As the devastating Hamas-Israel War rages on, Business Insider launched an attack of a different kind against Elon Musk and X—while failing its own anti-“misinformation” standards.
Palestinian Hamas terrorists invaded Israel over the weekend, committing appalling atrocities and killing at least 1,200 Israelis, acts which the Palestinian Authority (PA) refused to condemn. X (formerly Twitter) has been a hotspot for citizens, officials and war victims to share video and images, but Business Insider asserted that “misinformation” is “rife” on the platform.

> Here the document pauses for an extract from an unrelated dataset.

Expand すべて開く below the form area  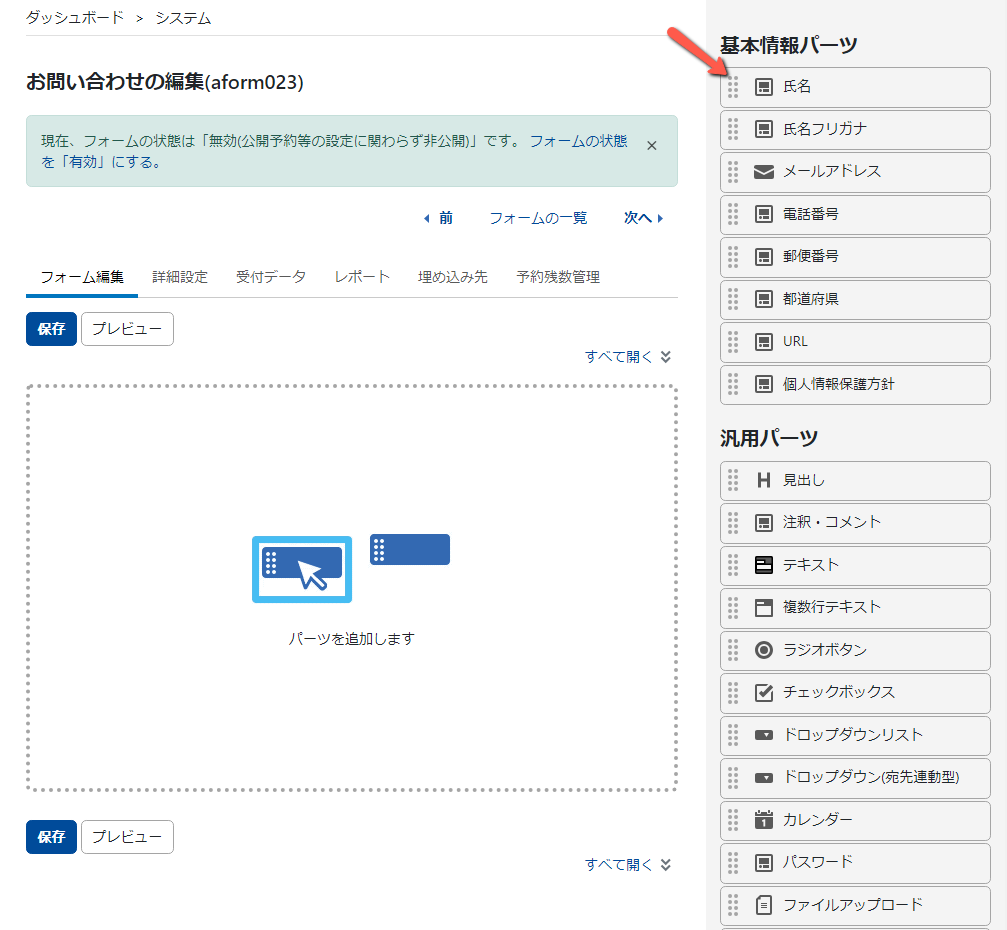(x=619, y=864)

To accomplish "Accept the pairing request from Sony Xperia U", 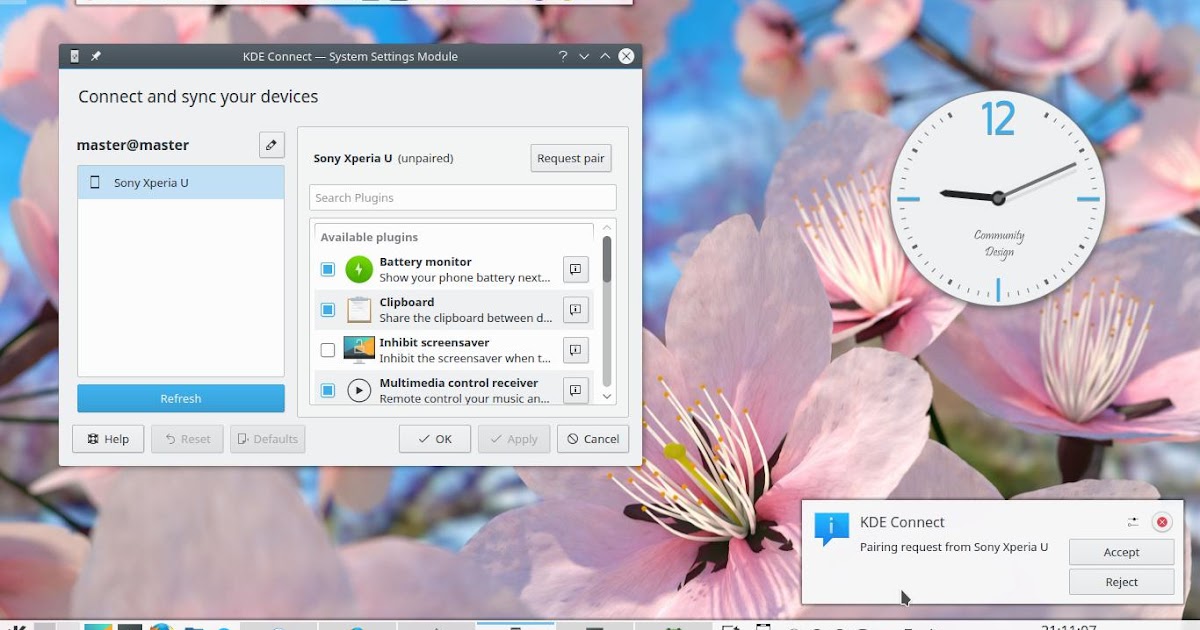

Yet, even while screeching that “Social media has never felt more dangerous,” Insider’s Hasan Chowdhury called terrorists “Hamas fighters” and never mentioned any of the Hamas atrocities. In fact, the word “terrorist” doesn’t appear once in his entire article.
Chowdhury described the horrific Hamas attack without even mentioning that Hamas had killed anyone. “Hamas fighters crossed the border into Israel on Saturday, prompting Israeli forces to respond with air strikes on Gaza,” wrote this supposed champion of truth. These are the “fighters” who beheaded babies and soldiers and gunned down entire families. But, according to Chowdhury, who scraped up a mere three examples of the alleged misinformation epidemic for his piece, it’s Elon Musk spreading fake news.
“Some of the worst offenders are those who pay for visibility and verification through Twitter Blue, now known as X Premium,” Chowdhury announced. He particularly slammed Musk, “The billionaire directed his 159 million X followers to two social-media accounts that previously posted fake news.” Why is Chowdhury the arbiter on online truth, especially when he described terrorists as “fighters”?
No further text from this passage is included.